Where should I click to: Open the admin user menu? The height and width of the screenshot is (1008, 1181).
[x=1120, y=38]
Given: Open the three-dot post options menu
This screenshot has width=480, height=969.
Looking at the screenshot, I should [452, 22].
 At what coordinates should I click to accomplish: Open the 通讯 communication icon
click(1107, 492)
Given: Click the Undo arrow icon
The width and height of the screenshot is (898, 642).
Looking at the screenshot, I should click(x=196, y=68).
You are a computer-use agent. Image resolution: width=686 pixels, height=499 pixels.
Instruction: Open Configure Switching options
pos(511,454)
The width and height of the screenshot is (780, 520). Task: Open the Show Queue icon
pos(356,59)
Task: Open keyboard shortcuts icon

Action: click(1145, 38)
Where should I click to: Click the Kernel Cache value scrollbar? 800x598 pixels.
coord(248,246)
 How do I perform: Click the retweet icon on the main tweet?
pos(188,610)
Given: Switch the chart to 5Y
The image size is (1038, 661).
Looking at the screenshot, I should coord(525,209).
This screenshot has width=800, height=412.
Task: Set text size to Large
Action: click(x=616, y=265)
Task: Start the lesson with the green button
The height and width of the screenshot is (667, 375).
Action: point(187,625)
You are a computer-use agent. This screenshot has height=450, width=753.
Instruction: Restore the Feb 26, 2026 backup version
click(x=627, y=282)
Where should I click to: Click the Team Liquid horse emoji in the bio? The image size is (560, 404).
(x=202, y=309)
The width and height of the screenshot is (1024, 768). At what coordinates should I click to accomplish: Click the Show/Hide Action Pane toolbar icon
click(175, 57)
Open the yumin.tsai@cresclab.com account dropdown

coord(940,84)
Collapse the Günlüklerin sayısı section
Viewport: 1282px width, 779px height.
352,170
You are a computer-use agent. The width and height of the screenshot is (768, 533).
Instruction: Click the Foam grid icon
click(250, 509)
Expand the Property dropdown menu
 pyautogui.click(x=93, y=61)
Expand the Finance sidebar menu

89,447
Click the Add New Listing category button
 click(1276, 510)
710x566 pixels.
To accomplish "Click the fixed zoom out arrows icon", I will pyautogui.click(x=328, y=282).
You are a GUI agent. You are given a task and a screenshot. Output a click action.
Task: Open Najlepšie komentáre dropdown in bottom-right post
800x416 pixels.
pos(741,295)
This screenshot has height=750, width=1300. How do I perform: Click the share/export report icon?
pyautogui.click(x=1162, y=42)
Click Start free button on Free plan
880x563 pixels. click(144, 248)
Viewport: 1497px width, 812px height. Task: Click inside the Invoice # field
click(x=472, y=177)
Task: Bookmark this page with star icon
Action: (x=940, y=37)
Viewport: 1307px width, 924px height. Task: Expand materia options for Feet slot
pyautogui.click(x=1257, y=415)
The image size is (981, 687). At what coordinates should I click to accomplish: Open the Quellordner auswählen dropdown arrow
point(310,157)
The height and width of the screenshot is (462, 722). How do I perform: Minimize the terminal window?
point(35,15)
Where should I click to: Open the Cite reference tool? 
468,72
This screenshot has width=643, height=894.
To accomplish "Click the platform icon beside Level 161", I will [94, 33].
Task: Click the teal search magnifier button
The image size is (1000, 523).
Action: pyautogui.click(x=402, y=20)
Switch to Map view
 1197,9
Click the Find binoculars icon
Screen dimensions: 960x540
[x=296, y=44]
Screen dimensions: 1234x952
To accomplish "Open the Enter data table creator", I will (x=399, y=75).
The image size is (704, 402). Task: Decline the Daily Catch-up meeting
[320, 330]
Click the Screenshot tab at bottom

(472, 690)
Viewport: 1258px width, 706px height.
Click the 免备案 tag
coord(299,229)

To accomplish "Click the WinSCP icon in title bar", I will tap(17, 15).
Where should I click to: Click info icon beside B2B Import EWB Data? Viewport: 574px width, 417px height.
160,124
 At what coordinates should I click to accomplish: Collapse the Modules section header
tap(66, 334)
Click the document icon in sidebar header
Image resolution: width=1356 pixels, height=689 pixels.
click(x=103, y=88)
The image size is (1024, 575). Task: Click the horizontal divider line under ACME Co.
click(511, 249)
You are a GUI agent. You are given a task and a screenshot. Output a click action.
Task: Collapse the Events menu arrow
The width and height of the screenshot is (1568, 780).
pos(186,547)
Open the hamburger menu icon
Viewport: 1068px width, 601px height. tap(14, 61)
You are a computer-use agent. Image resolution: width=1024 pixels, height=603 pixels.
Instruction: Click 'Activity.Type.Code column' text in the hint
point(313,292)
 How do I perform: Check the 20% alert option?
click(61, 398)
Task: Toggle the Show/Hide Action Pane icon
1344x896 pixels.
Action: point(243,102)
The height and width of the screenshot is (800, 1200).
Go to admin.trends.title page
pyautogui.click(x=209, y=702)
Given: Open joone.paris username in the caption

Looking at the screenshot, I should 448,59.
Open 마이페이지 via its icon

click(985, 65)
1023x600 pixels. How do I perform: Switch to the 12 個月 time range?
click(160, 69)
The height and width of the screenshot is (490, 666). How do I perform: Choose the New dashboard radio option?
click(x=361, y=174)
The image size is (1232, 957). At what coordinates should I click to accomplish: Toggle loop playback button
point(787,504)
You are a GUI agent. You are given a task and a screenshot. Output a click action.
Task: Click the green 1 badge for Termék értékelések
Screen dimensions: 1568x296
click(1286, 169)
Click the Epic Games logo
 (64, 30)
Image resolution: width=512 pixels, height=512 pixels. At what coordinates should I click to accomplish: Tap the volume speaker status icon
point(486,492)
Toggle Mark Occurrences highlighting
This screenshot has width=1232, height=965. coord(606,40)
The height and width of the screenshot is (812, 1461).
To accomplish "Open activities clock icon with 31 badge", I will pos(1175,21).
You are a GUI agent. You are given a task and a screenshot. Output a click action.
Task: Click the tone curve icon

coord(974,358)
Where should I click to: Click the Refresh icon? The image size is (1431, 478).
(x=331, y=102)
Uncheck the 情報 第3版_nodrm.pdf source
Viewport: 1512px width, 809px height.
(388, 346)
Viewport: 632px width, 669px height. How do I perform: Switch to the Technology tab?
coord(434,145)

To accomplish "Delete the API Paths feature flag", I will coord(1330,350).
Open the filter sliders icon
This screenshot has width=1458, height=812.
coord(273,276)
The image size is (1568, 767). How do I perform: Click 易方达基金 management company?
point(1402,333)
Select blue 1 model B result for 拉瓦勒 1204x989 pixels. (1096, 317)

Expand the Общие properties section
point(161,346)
* * * * * * *
When the string "green" appears in a line of the records above, that line is to be copied.

FINAL ANSWER:
Task: Start the lesson with the green button
Task: Click the green 1 badge for Termék értékelések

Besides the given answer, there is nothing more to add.